The transferred toner image is fixed as it passes there.

After the toner image has been transferred, residual toner is removed from the surface of the photosensitive drum 13 by a cleaning unit 18 in preparation for the next image formation. The transfer paper that has passed through the fixing unit 18 is transferred based on the instructions given in advance for "normal paper ejection,""reverse paper ejection,""paper refeed unit transport," and "reverse paper refeed unit transport." The paper is guided by a switching unit 25 (details of which will be described later) that switches the direction of each conveyance path, and is sent out to the designated conveyance path.

[0020] Also, the contact glass 4 after exposure is
The upper document is conveyed again by the RDH and discharged onto the document table 40 as shown by arrow B.

Reference numeral 26 denotes a refeeding unit, which stocks the transfer paper Pc on which a copy image has been transferred on one side, which is conveyed via the switching unit 25, on a refeeding tray 26a, and transfers the lowest transfer paper to a vacuum unit. 27, the other transfer paper is attracted to the conveyor belt 28, and at least the paper feed section side of the other transfer paper is floated by air blown out from an air blower (not shown).
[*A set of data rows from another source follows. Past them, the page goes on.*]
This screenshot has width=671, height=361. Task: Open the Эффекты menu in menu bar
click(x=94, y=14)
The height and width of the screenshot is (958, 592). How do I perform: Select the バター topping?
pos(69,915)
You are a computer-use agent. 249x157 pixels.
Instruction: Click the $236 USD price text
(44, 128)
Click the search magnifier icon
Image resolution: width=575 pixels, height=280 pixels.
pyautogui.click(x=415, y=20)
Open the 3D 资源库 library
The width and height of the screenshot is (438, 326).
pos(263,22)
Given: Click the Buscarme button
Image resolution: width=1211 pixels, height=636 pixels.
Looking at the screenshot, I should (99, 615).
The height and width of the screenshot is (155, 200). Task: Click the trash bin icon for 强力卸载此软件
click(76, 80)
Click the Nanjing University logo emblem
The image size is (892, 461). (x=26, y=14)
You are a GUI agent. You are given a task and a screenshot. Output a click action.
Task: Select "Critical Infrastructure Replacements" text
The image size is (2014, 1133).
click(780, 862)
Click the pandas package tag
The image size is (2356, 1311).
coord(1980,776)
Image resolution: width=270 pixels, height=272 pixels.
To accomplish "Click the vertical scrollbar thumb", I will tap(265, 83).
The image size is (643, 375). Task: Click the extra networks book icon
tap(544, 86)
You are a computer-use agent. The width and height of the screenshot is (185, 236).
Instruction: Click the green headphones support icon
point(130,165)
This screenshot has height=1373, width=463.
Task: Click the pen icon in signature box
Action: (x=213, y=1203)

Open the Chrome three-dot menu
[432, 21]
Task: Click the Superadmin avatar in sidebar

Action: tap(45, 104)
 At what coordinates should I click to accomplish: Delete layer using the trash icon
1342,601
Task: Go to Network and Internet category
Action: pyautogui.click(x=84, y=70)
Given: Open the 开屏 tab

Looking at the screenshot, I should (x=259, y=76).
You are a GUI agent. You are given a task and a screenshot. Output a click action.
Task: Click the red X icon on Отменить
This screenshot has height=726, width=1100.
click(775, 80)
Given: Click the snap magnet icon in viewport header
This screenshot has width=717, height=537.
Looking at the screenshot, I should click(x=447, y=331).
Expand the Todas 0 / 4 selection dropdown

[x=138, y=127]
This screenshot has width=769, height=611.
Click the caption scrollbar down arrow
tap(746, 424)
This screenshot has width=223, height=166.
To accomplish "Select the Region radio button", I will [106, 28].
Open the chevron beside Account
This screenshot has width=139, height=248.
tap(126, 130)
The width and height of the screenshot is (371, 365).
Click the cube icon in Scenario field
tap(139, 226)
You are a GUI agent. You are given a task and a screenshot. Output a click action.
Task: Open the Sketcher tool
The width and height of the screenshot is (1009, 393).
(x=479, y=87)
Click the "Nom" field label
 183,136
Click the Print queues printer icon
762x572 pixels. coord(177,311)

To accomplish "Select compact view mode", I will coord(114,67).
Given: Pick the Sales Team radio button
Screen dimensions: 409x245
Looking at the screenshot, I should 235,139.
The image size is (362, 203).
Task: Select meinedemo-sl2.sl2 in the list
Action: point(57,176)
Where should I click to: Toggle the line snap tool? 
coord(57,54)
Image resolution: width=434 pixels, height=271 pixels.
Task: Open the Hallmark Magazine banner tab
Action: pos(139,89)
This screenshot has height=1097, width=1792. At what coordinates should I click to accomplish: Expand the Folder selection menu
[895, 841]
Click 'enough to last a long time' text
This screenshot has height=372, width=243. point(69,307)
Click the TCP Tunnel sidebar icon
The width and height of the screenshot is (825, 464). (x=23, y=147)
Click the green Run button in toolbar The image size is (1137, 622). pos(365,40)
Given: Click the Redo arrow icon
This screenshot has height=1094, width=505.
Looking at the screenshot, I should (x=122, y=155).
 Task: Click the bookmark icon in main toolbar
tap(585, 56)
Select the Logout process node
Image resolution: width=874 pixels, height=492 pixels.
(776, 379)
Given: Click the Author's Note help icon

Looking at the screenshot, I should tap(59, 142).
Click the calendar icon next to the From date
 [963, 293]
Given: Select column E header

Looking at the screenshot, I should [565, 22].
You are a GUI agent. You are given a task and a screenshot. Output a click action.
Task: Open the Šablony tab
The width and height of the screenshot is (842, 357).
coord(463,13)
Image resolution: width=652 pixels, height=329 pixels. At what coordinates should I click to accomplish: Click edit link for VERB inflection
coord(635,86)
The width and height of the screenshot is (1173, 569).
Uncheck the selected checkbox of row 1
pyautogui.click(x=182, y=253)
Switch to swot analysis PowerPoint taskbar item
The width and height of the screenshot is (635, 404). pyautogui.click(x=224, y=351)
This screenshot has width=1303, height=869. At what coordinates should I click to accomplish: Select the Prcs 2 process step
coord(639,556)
When the paper refeeding clutch (not shown) is turned on, the lowest sheet of the stocked transfer paper Pc is sent to the left in the figure by the conveyor belt 28, and then transferred to the paper feed roller 29. The paper is reliably separated and fed by the reversing rollers 30, conveyed by the pair of conveyance rollers 22, and fed again to the transfer site of the photosensitive drum 13. In addition,
38 is a copy output tray, and 39 is a document output tray.

As shown in FIG. 3, the switching unit 25 consists of a main reversing roller 31, front and rear reversing rollers 32A, 32B, a branch claw 33, a reversing guide 34, a lateral paper ejection guide 35, and a lower paper ejection guide 36. Then, reverse rollers 32A, 32B
By moving the branch claw 33, the paper discharge mode of the transfer paper sent from the fixing unit 24 is changed.

During normal paper ejection, the copied transfer paper is directly ejected onto the copy ejection tray 38 shown in FIG. 2 through the lateral paper ejection guide 35. During double-sided copying, the transfer paper on which the front side has been copied is sent to the reversing guide 34 to reverse the conveyance direction, and sent through the lower paper ejection guide 36 to the paper refeeding unit 26 in FIG. After the paper is fed into a reversing guide 34 and its conveyance direction is reversed, it is ejected onto a copy ejection tray 38 through a horizontal ejection guide 35.

[0025] During composite copying, the first area (first half)
When conveying the transfer paper that has only been copied, the state is shown in FIG.
32B, is guided to the lower paper discharge guide 36 by the branch claw 33, and is discharged onto the paper refeed tray 26a of the paper refeed unit 26 by the pair of transport rollers 37, 37 shown in FIG. The transfer paper that has also been copied in the second area (second half) is discharged onto the copy discharge tray 38 through the horizontal discharge guide 35 in the same manner as in normal paper discharge.

FIG. 4 is a block diagram of the circulating automatic document feeder (RDH) 1 shown in FIG. This automatic document feeder 1 feeds documents D stacked on a table 40 one by one from the bottom.
The sheets are sequentially fed onto the contact glass 4 of the copying machine main body 2 in the direction of arrow A, and after a predetermined projection is made,
The document is discharged onto the document table 40 again from 1.

At this time, instead of directly discharging the document through the common paper path 42 in the direction of arrow B, the document is once switched back in the direction of arrow G and the document is moved in the discharging direction of the paper discharging roller 43 (arrow B). It is possible to select a reversal mode in which the sheet is returned to the opposite direction, reversed, and then discharged through the reversal sheet discharge path 44, and a non-reversal mode in which the sheet is discharged as is without being reversed.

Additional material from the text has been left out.